University/College hybrids make the school choice easier

College/university hybrids such as Seneca@York and the University of Guelph-Humber made headlines this year.  Many of these programs graduate students with a university degree and a college diploma as well -- often within 4 years total.  The choice between an "accredited university education" and the practical, personal approach offered by many colleges is often difficult, and so hybrids are attracting students with their offer of both worlds for the price of one.  Guelph-Humber launched in 2002 and saw its first class of 4 year degree+diploma graduates hit the workforce in 2006.

Balsillie School of International Affairs launches website

Waterloo's Balsillie School of International Affairs is live and online with its new website.  The school also made itself known with a half-page ad in the Globe & Mail earlier this month, to be followed by similar ads in other Canadian and international publications over the coming weeks.  The school is currently hiring for several key positions.  The Balsillie School is a $100 million initiative (started with a $50 million gift from Blackberry entrepreneur Jim Balsillie) that brings together the University of Waterloo, Wilfrid Laurier University, and the Centre for International Governance Innovation.

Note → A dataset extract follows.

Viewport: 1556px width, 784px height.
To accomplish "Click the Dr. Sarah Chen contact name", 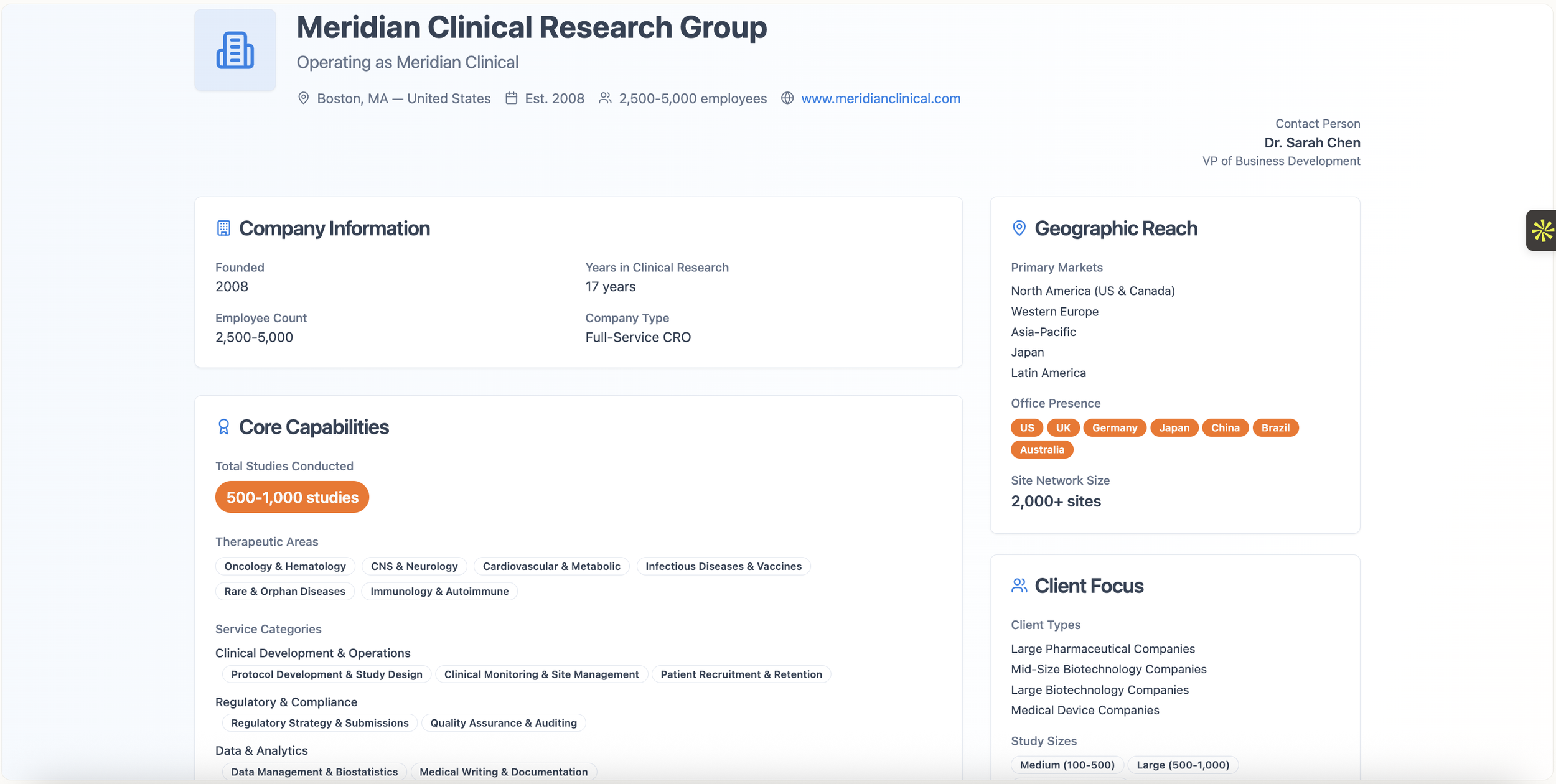I will [x=1312, y=142].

Memorial Engineering receives $1 million private donation

Yesterday, Memorial University announced the largest single gift from living individuals in its history.  Drs. Angus and Jean Bruneau have donated $1,030,643 to create the Angus Bruneau Student Leadership and Innovation Fund in Engineering program.  The program will create "life-changing opportunities" for students in the Faculty of Engineering and Applied Science.  The Angus Bruneau Student Life program will recognize student leadership and innovation in Community Service, Engineering Education and Research.  Students can receive awards up to $10,000 each. 

COU report recommends public reporting of student cheaters

A new report recommends shaming cheaters and plagiarists to the maximum permitted by law.  The Council of Ontario Universities believes that not only should schools be tracking incidents to keep track of progress, but they should also be making incidents public.  Both the University of Ottawa and Carleton University plan on releasing their first annual figures on cheating shortly.  Ontario privacy law prevents cheaters from being publicly identified, but there are no laws regarding frequencies.  Only 9 of 20 universities in Ontario issue annual reports on cheating.

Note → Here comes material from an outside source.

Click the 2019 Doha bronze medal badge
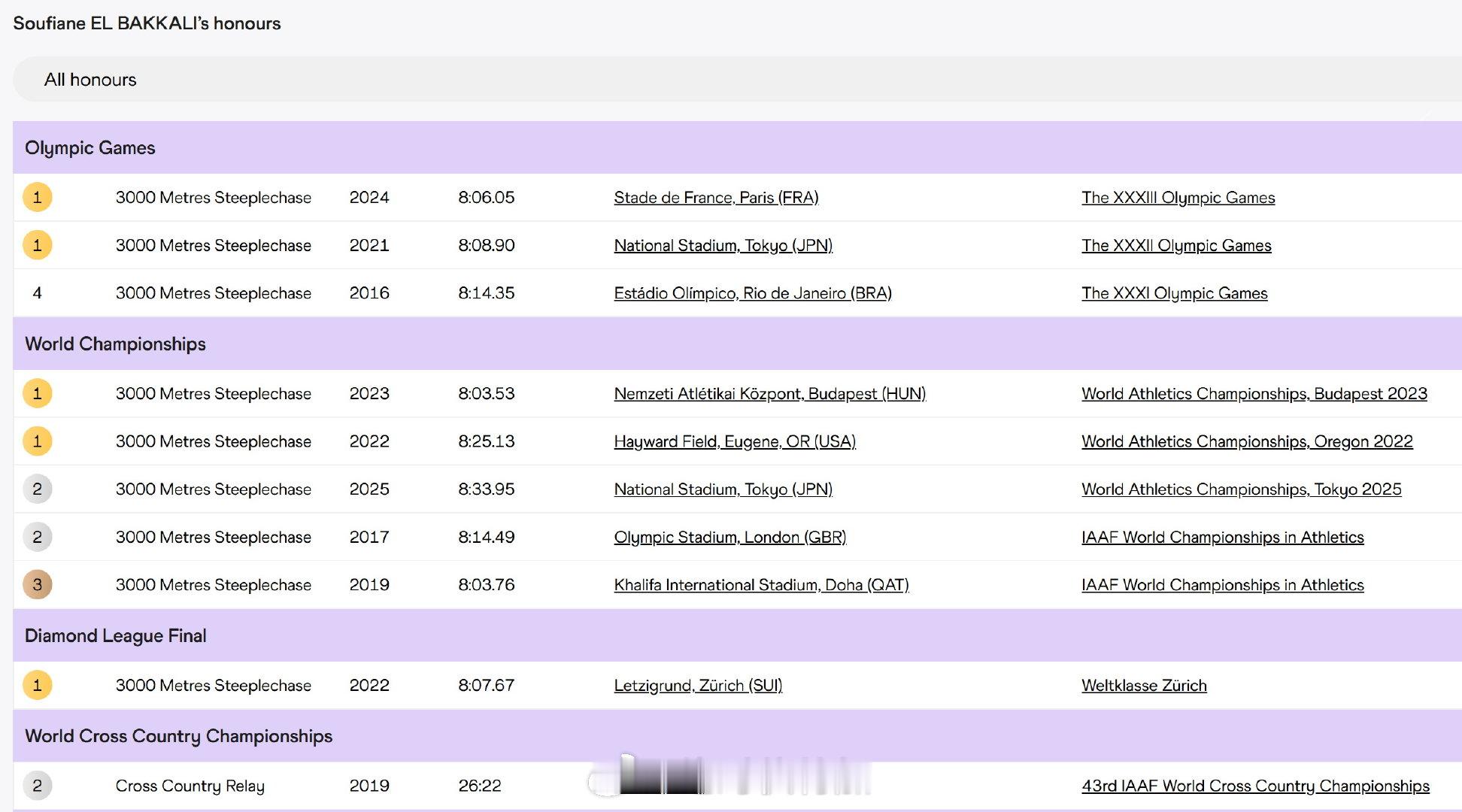 [37, 585]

Queen's offers midnight brunch, massage to studying students

Queen's University has taken a page from the University of Kentucky with a new exam-period stress relief program.  Queen's offered its first "crunch brunch" last week -- with an attendance of 800 students.  The free evening program offered breakfast food, massages, music and t-shirts to attending students.  Queen's alumni even stopped by to offer tarot card readings and magic tricks.  Queen's students themselves chipped in with various performances.

US colleges commit to "climate neutral" standard

70 US college and university presidents gathered in Washington last week to sign a pledge to make their campuses "climate neutral" as soon as possible.  Climate neutral is defined as having "zero impact on the atmosphere."  An additional 448 names have signed the pledge, "representing every size of educational institution in the country."  Organizers of the movement feel that the challenge of climate change is so large that only a unified body of institutions will be able to take a bite, rather than individual efforts -- and also set an example for society in general.

US colleges offer co-ed room assignments

Boys and girls can finally get along after curfew, with many US universities lifting a ban on co-ed room assignments in student housing.  "A lot of students are over 18 and they have friends that are both guys and girls. It's just friends living together."  One residence director observes that when living off campus, many students live in co-ed arrangements.  Another reports that mixing genders can bring out the best of both: all-male facilities often suffer increased damages, vandalism and personal conflicts.